宮澤:ハハハ、とんでもないです。たしかに、私の周りは秀才だらけで、姉はハーバードに行きましたし、母も慶応とコロンビア大のMBAを出たりして、みんな勉強が大好きな中で育ったんですけど、私は家族の中ではほんとに劣等生で、こうまで勉強ができない子はめずらしいというか、「この子は将来どうなるんだろう」ってみんな漠然と不安に思ってたんじゃないでしょうか。

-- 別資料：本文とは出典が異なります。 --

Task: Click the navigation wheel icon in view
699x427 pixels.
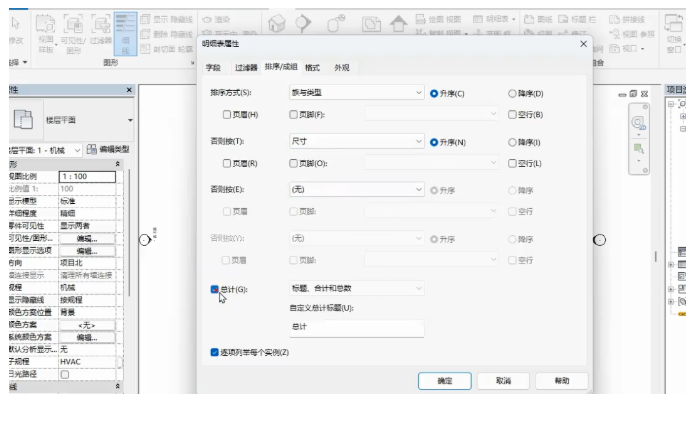Action: (x=638, y=124)
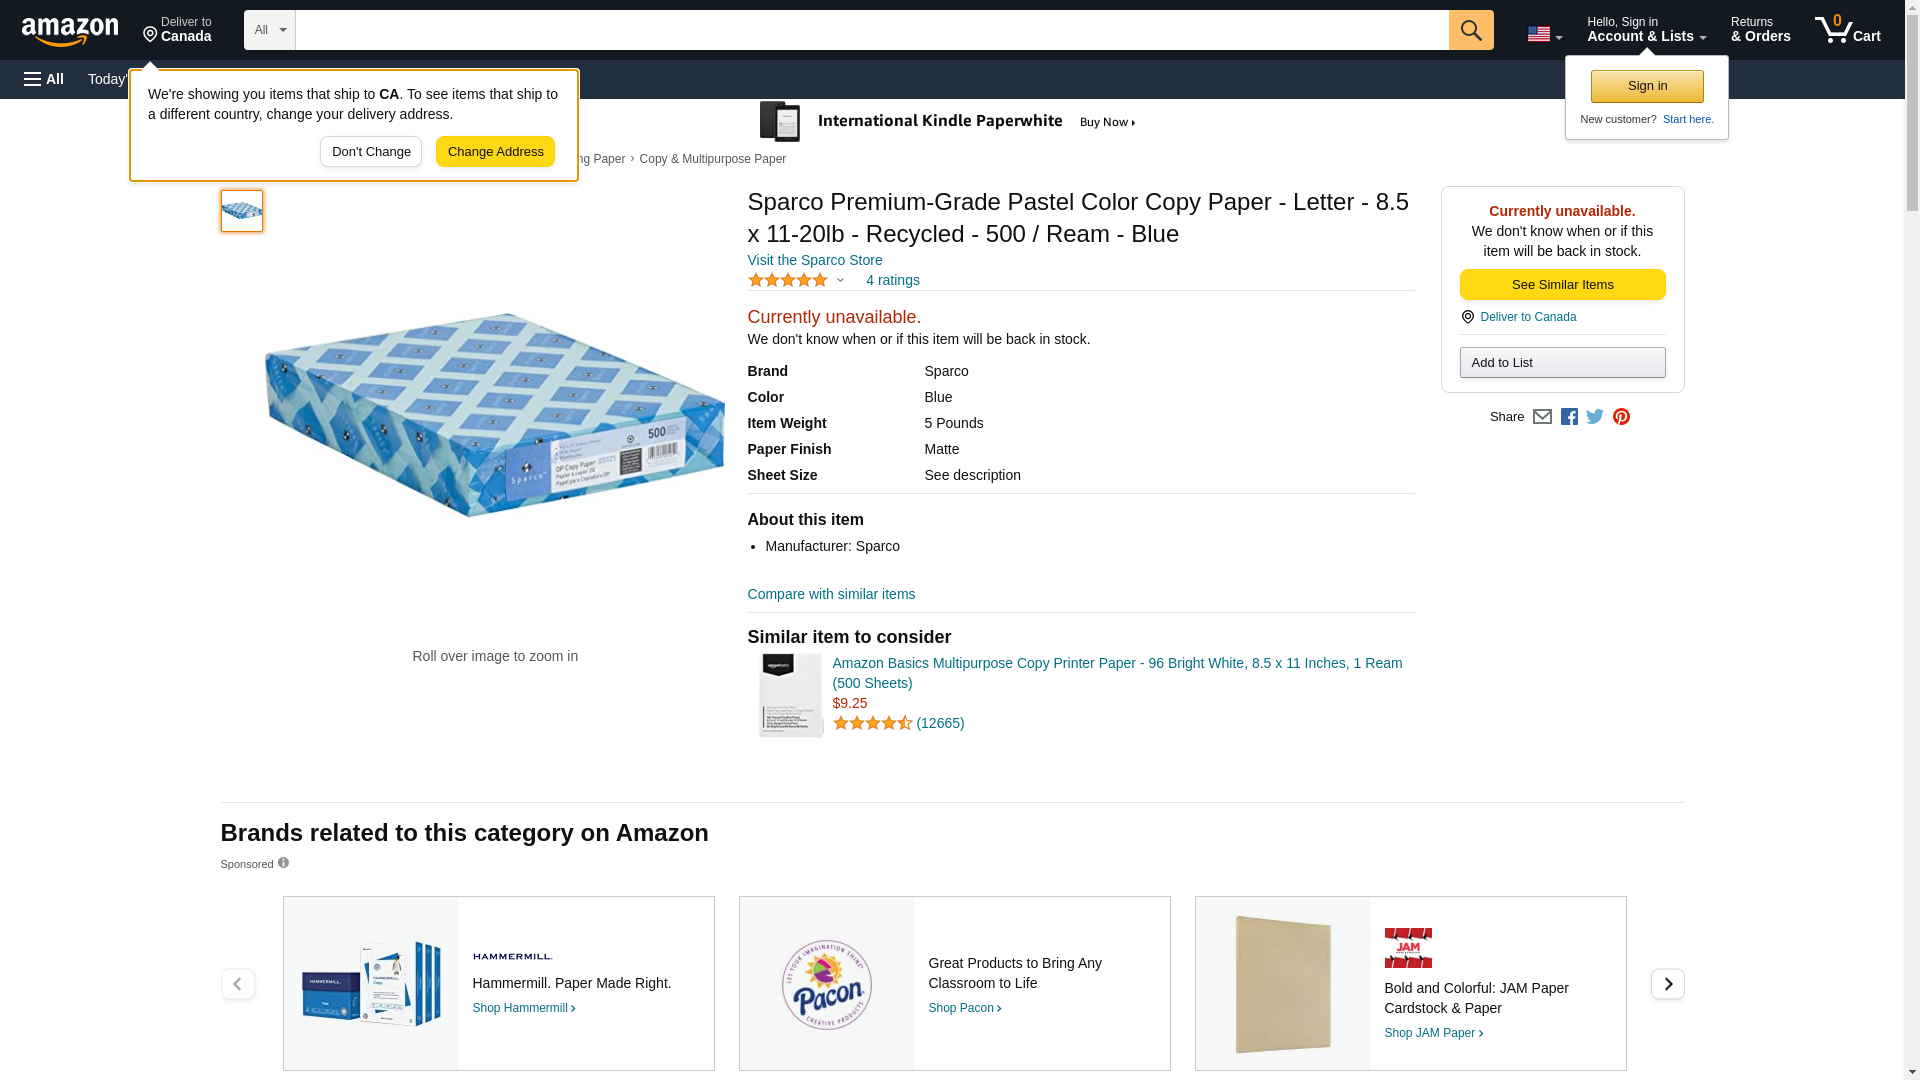
Task: Open the All hamburger menu
Action: [x=44, y=79]
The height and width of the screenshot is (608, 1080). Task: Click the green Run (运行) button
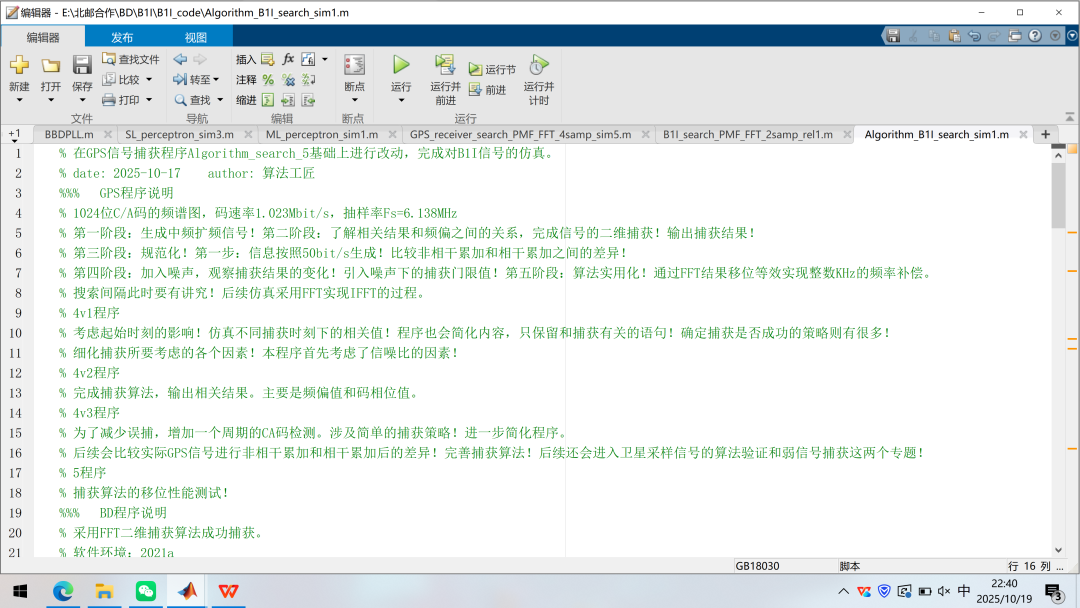(x=401, y=66)
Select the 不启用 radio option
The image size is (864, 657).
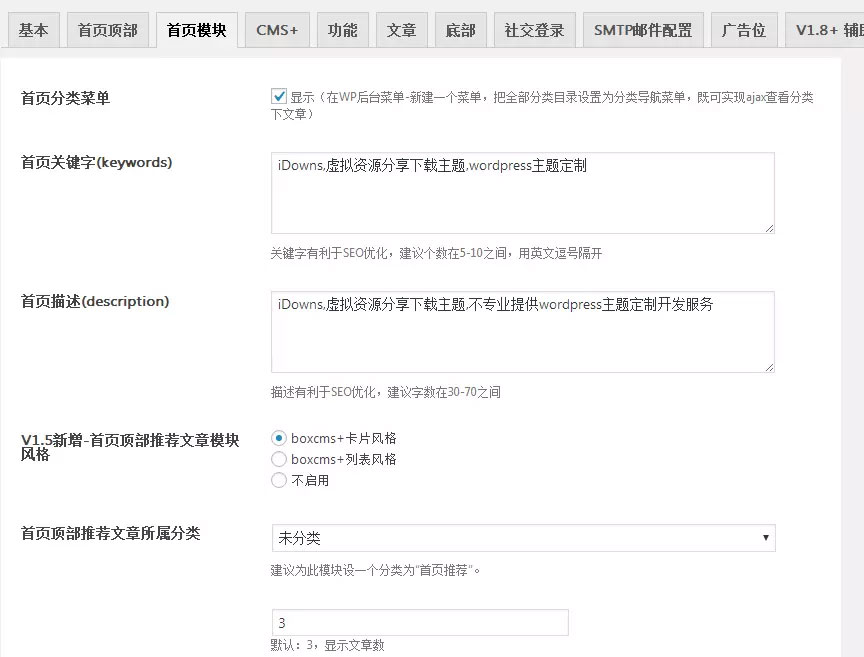pos(279,480)
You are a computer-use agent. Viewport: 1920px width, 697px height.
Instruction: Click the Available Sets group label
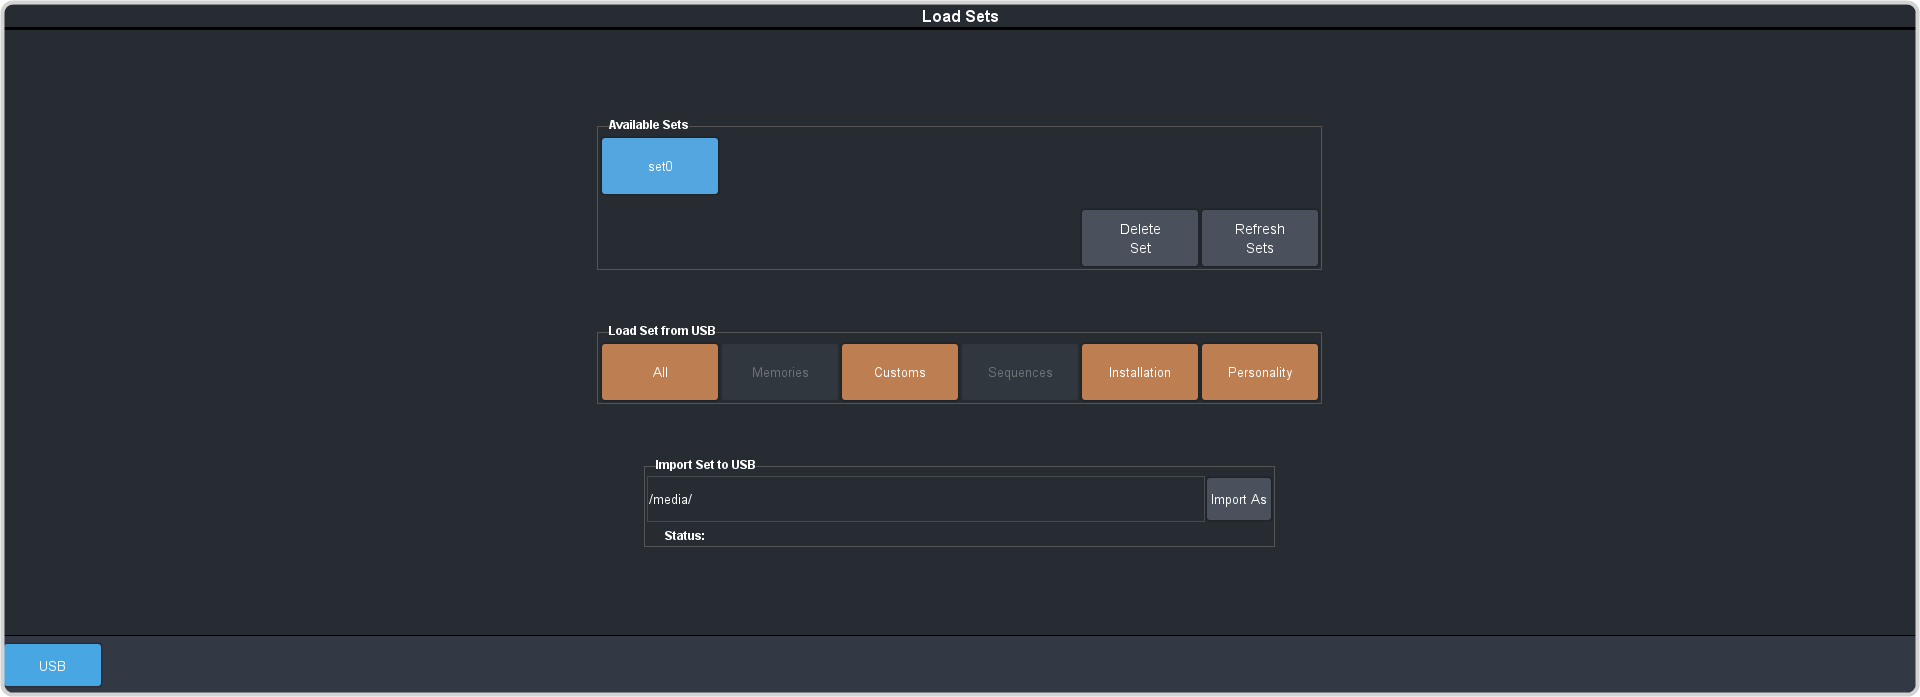648,125
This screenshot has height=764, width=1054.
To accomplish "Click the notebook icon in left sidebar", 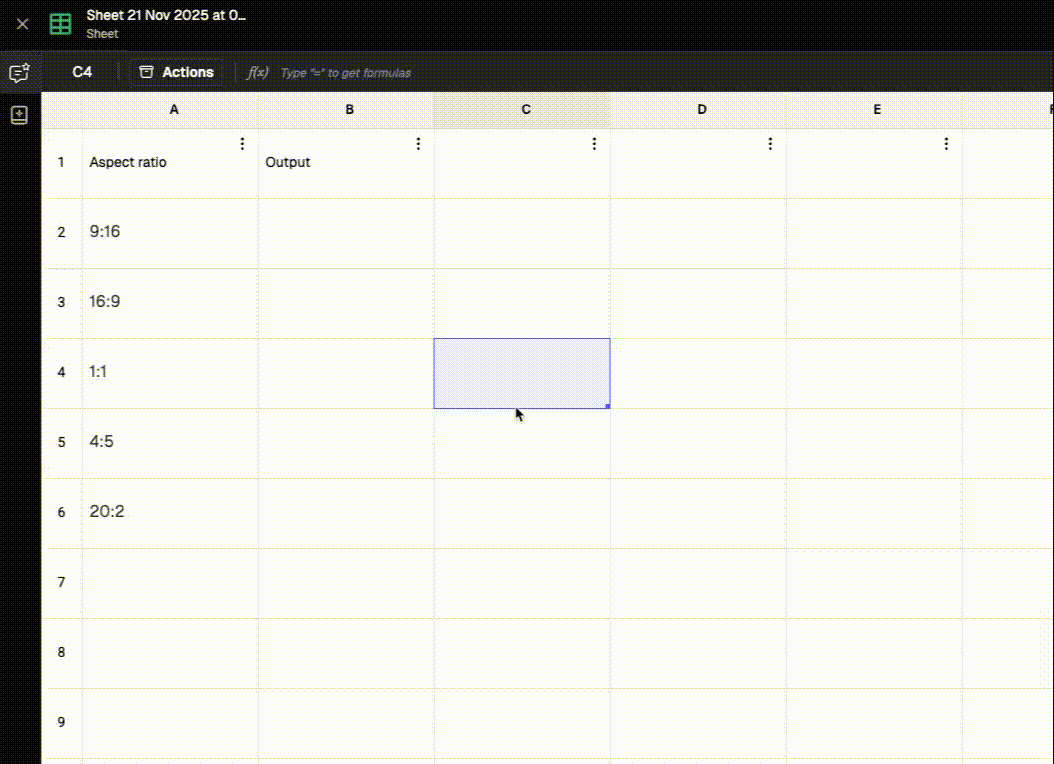I will (x=19, y=115).
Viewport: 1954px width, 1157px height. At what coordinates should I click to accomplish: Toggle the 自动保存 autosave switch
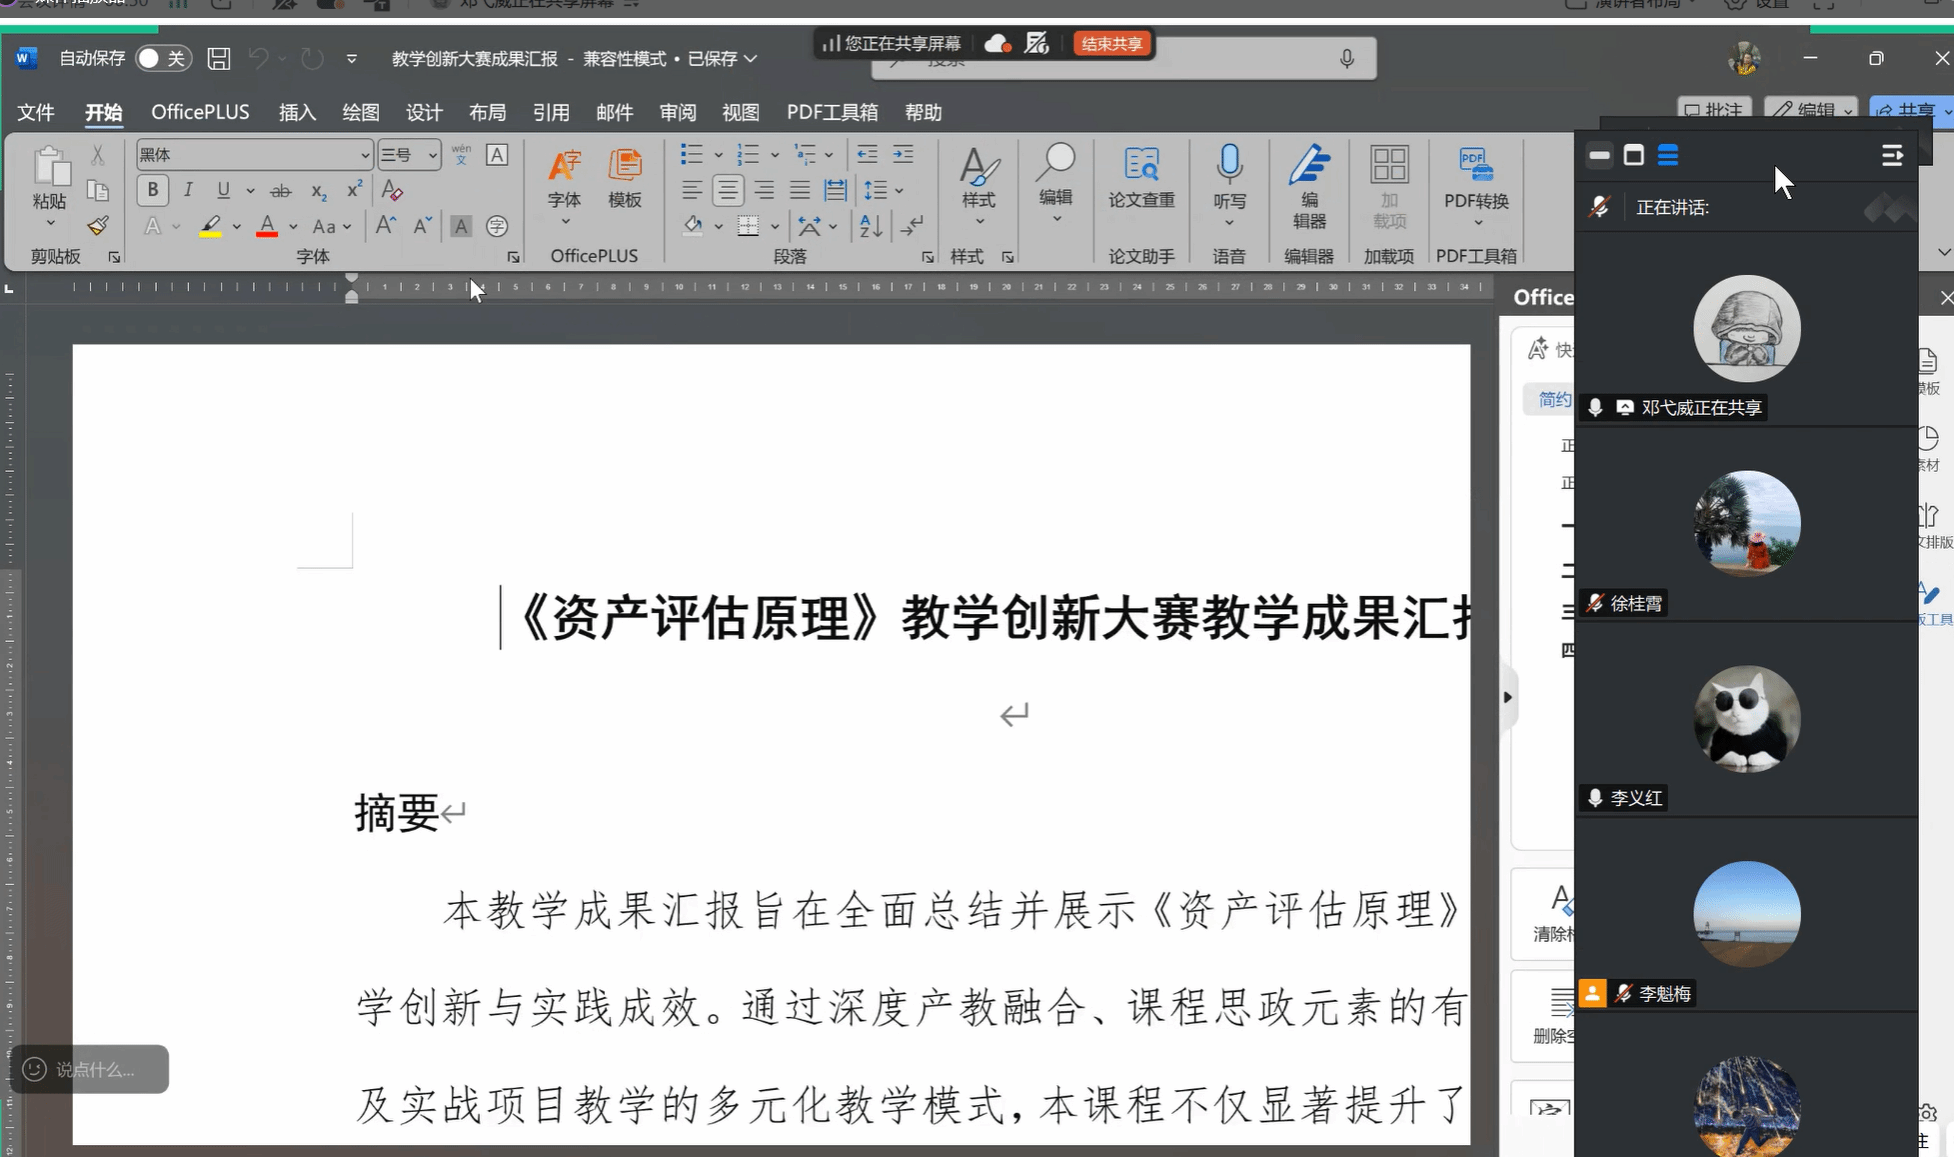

私の父のラフルアー家のほうは芸術を愛する人が多くて、私はそっちの流れを受け継いでいるんじゃないかと思いますね。

林:でも、宮澤一族として当然、期待は大きいわけでしょう。エマさん、「政治家になりませんか」って言われなかったですか。「広島から立候補しませんか」って。

宮澤:とんでもない! ないですないです! 向こうもお断りだと思いますよ(笑)。

(構成/本誌・直木詩帆 編集協力/一木俊雄)

宮澤エマ(みやざわ・えま)/東京都生まれ。米オクシデンタル大卒、在学中に英ケンブリッジ大へも留学した。宮澤喜一元首相は祖父。2012年にデビューし、演出家・宮本亞門氏の勧めでオーディションを受け、13年に舞台「メリリー・ウィー・ロール・アロング〜それでも僕らは前へ進む〜」に出演。その後、「女の一生」「ウェイトレス」など舞台を中心に活躍。7月に三谷幸喜が手掛ける舞台「日本の歴史」(7月6〜18日新国立劇場中劇場 23〜30日梅田芸術劇場シアター・ドラマシティ)への出演を控える。22年の大河ドラマ「鎌倉殿の13人」出演も決定している。